Ostern 1963 endete die Ära des „Mehlhotels“
1949 entstand in Hattingen auf dem Witthoh das Holzgebäude – Zuletzt diente es als Asylunterkunft
IMMENDINGEN (ipf) – Die letzten Asylbewerber sind längst ausgezogen. Das Gebäude auf dem Witthoh, das der Landkreis Tuttlingen als Erstaufnahmeeinrichtung gepachtet hatte und zuvor ein Diabetiker-Kinderheim beherbergte, steht leer. Einst diente es als Personalunterkunft für das 1949 erbaute Kurhotel.
Für eine lange Tradition hat es nicht gereicht. Dafür war das Haus aber während der knapp 15 Jahre seines Bestehens die Topadresse – und das nicht nur im Umland. Hätte der Mühlen- und Sägewerksbesitzer Held aus Tuttlingen schon bei der Planung die Katze aus dem Sack gelassen, so wäre das Kurhotel auf dem Witthoh nie genehmigt worden. So ließ man auf dem Reißbrett ein Kinderheim entstehen, das zum Hotel umfunktioniert wurde.

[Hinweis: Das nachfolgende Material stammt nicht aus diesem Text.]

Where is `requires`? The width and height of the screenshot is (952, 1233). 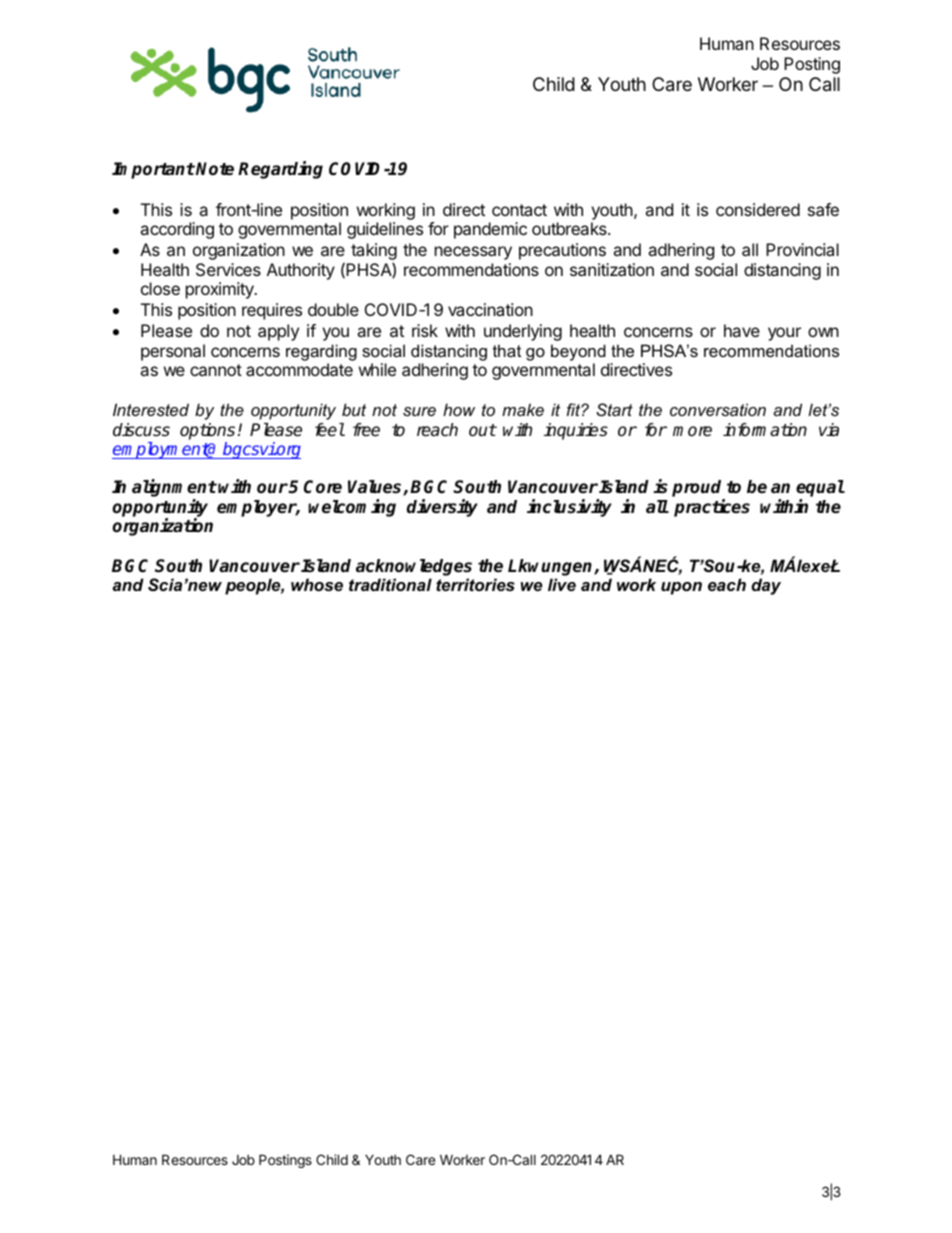 requires is located at coordinates (272, 311).
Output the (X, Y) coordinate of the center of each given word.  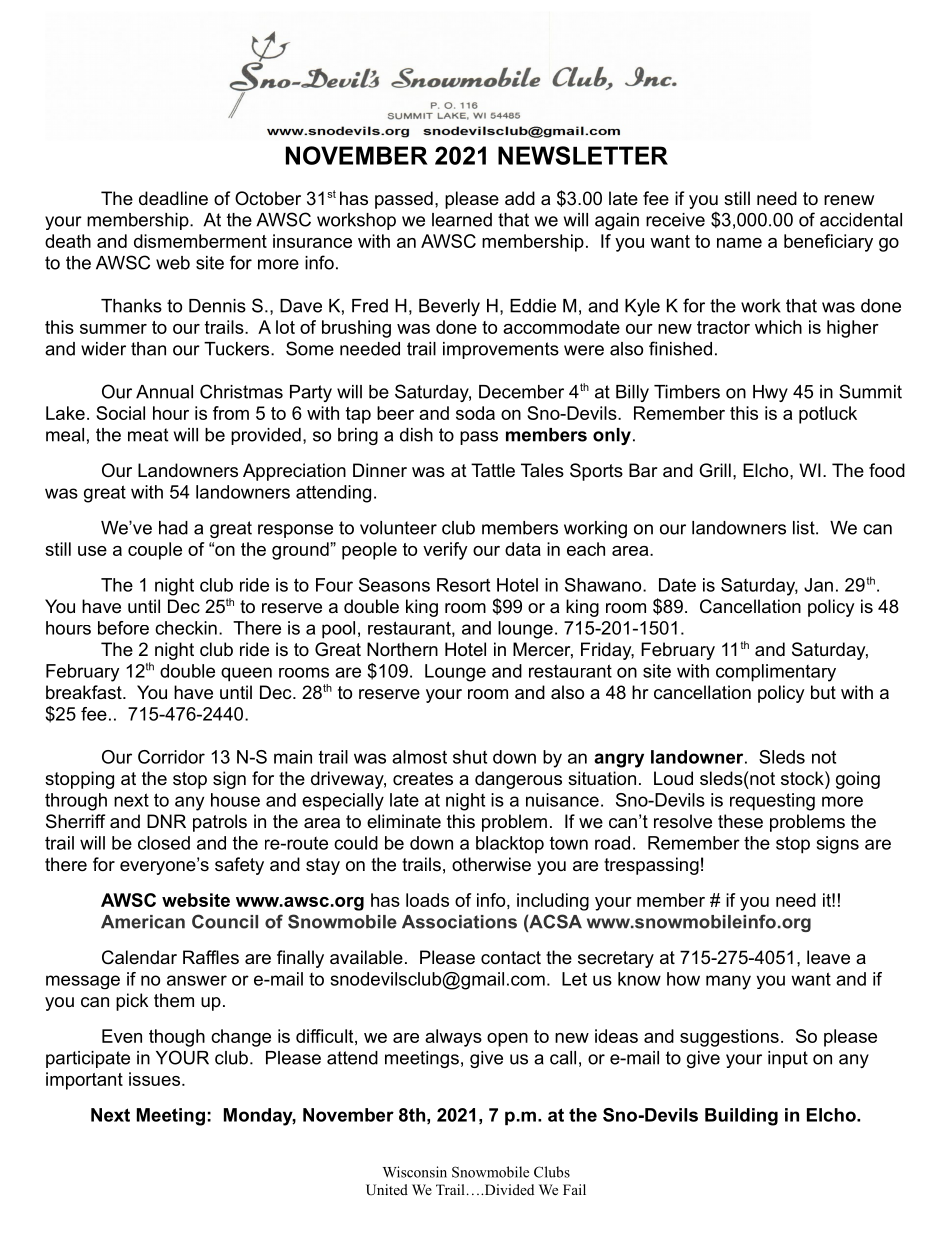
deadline (173, 198)
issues (154, 1079)
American (143, 922)
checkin (186, 628)
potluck (828, 415)
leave (828, 957)
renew (849, 200)
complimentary (776, 673)
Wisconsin (415, 1172)
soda (475, 413)
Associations (459, 922)
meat (148, 435)
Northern (402, 649)
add (520, 198)
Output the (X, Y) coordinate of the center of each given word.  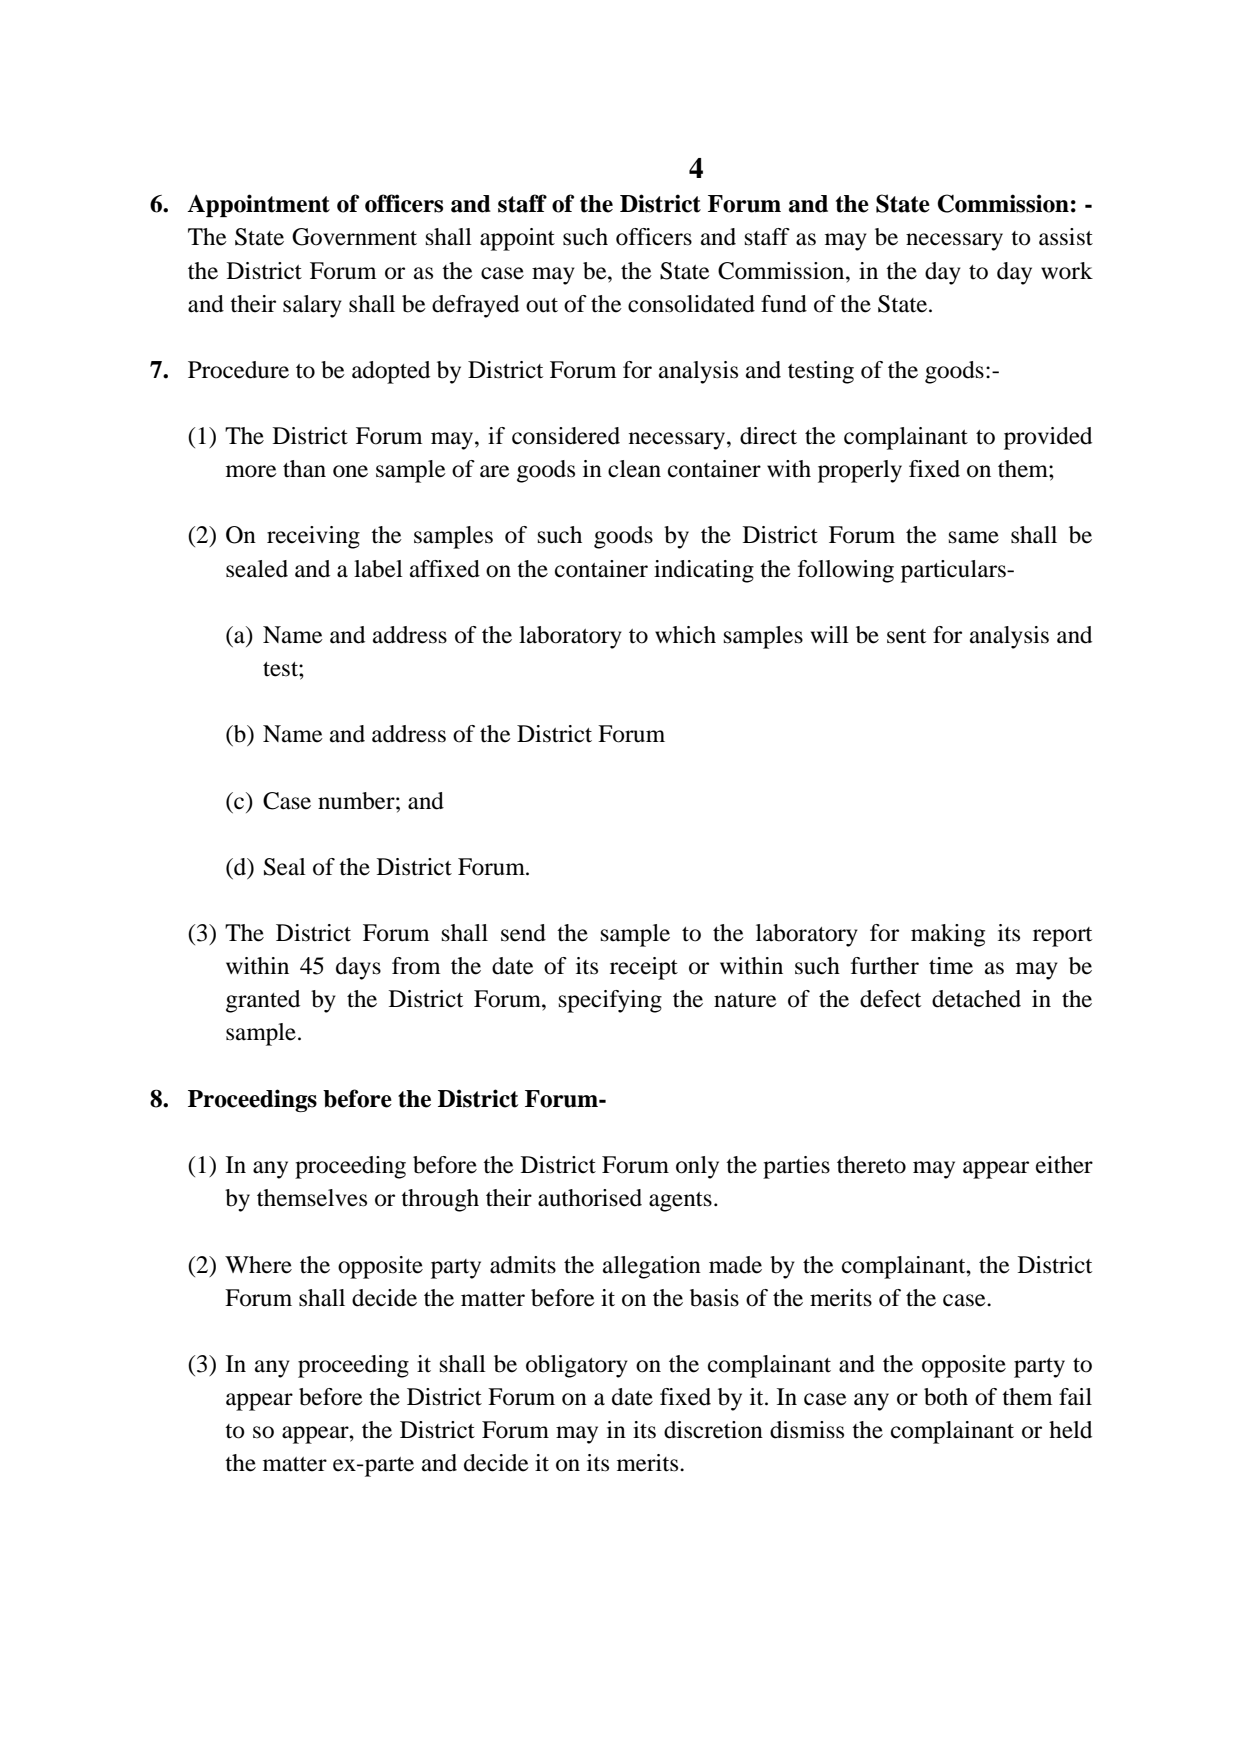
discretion (713, 1430)
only (697, 1167)
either (1064, 1165)
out (542, 305)
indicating (704, 571)
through (440, 1200)
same (974, 537)
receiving (313, 537)
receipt (644, 968)
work (1067, 271)
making (948, 935)
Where (258, 1265)
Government (354, 237)
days (358, 968)
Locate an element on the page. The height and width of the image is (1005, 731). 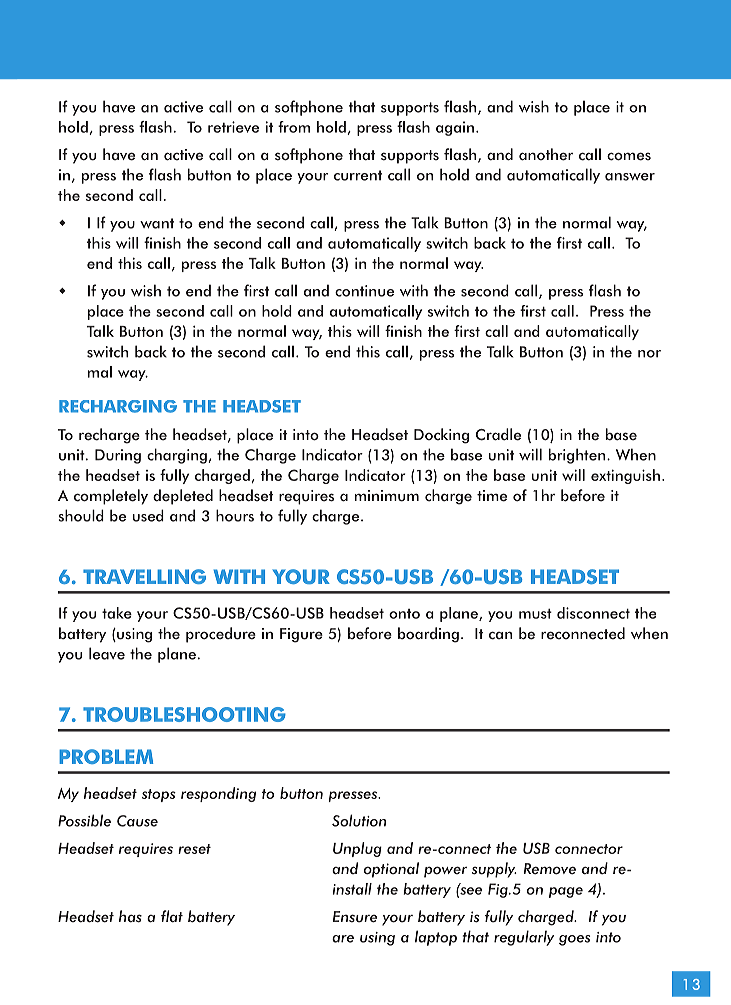
brighten is located at coordinates (578, 456).
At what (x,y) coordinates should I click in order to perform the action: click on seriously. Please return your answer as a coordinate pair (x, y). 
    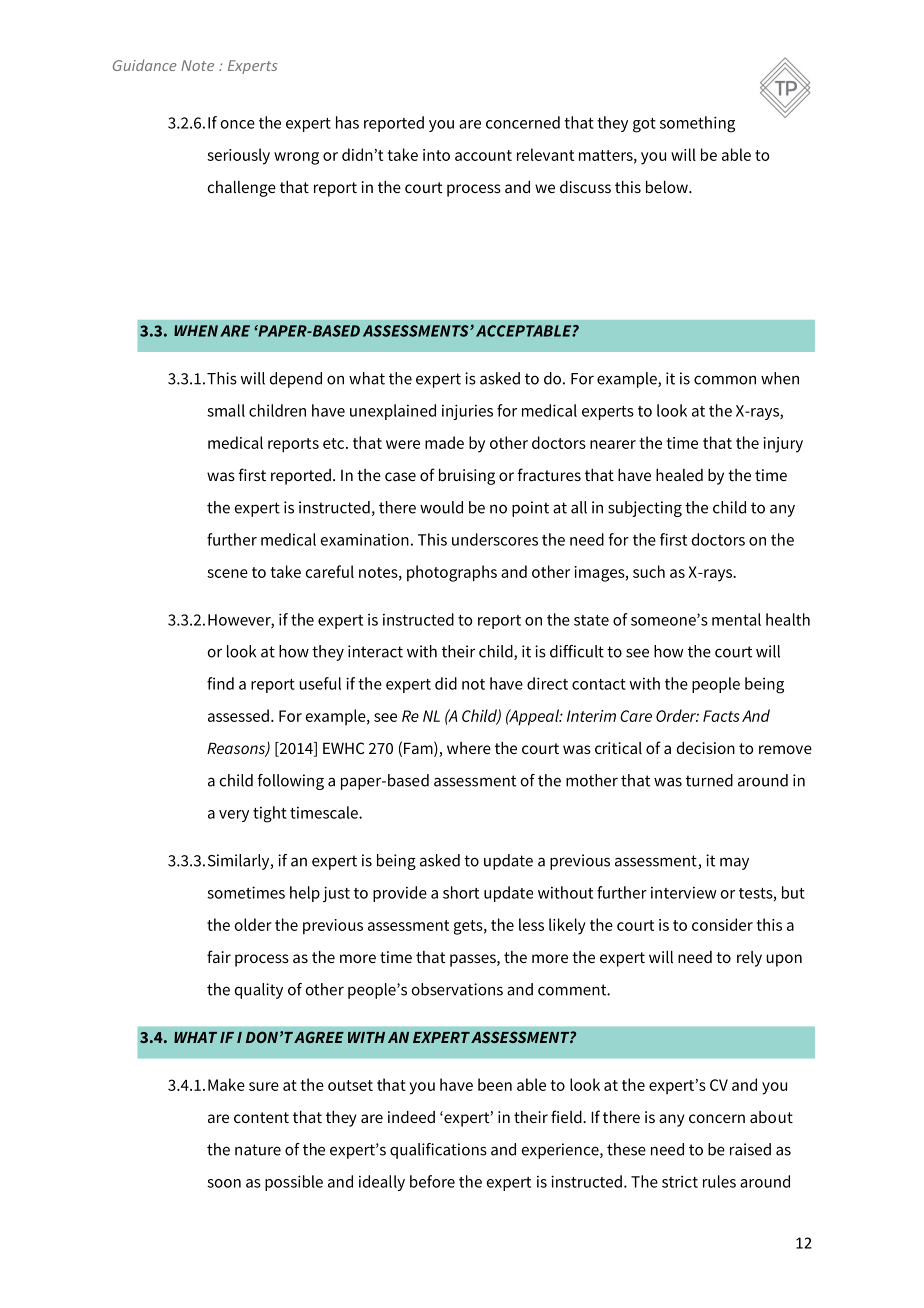
    Looking at the image, I should click on (238, 156).
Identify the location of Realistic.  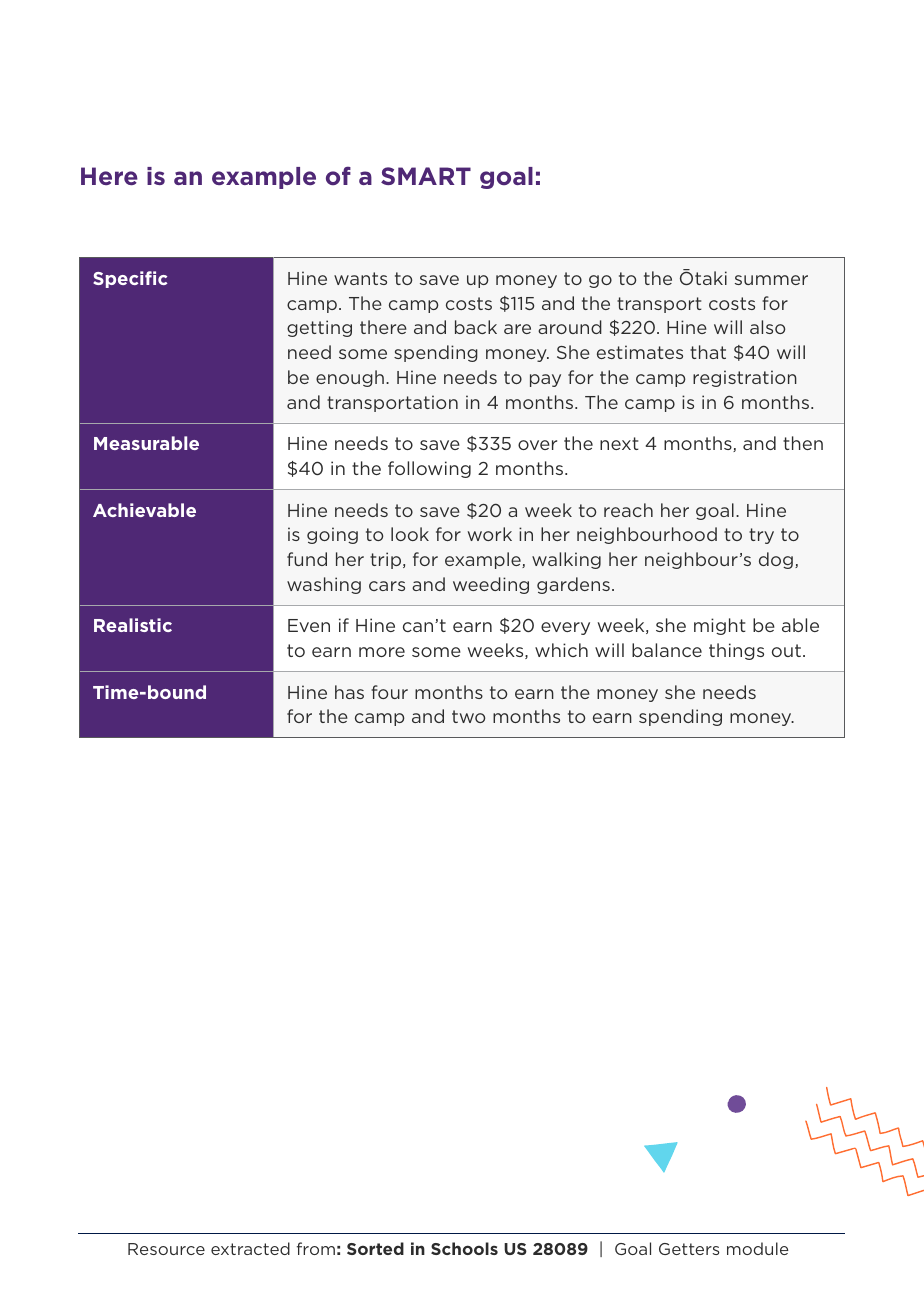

„Mehlhotel“nannten die Hattinger das 1949 ganz aus Holz entstandene Hotel, denn es war beim Erbauer genügend vorhanden. Löhne wurden größtenteils mit Naturalien (in Mehl) bezahlt. Die in Hattingen wohnende Lisbeth Leiber, die den Hausprospekt immer noch wie ihren Augapfel hütet, schwärmt immer noch von den tollen Bällen, die im Hotel stattfanden und die sie als Bedienstete hautnah miterlebte.
Die Hotelzimmer waren mit jedem Komfort ausgestattet – fließendes, warmes wie kaltes Wasser, Staatstelefon, Bäder und Frisör im Hause, in dem man für 3,50 bis 4,50 Mark im Einzelzimmer und für acht bis zehn Mark im Doppelzimmer übernachten konnte.
Der Inhaber Walter Koch, der vor seiner Tätigkeit auf dem Witthoh im Hotel „Vier Jahreszeiten“in München tätig war, brachte die erforderliche Erfahrung mit, um aus dem Hotel einen besonderen Anziehungspunkt zu machen. Die Räumlichkeiten, wie Aufenthaltsräume, Frühstückszimmer, Restaurant, Terrasse, Tanz-Pavillon und Bar und dazu die tolle Lage mit Blick auf die Hegauberge, Bodensee Alpen und Schwarzwald, boten die beste Voraussetzung. Es war ein alpiner Steingarten angelegt, es gab eine Liegewiese mit Liegestühlen, Reitpferde standen zur Verfügung und im Winter lockte der Wintersportplatz Witthoh mit sanften Hügeln und steilen Hängen.
Gäste wurden mit dem Hotelomnibus nicht nur von der Bahnstation Hattingen oder Tuttlingen abgeholt, sondern im Sommer auch zum Baden an den Bodensee gefahren.
Beliebt waren die Tanzabende im Pavillon. Für gute Stimmung sorgte die eigene Hauskapelle, die vom Mundartdichter Walter Fröhlich geleitet wurde. Fabrikanten, die ihren Geschäftspartnern etwas Besonderes bieten wollten, führten diese stets auf den Witthoh. Insider behaupten, dass manche tüchtige Sekretärin von ihrem Chef mit einem gemeinsamen Aufenthalt auf dem Witthoh belohnt wurde. Die Ära des Kurhotels endete an Ostern 1963. Damals wurden die Hattinger durch das Bersten der Fensterscheiben wachgerüttelt. Das Hotel stand in Flammen, brannte vollständig nieder und wurde nicht wieder aufgebaut.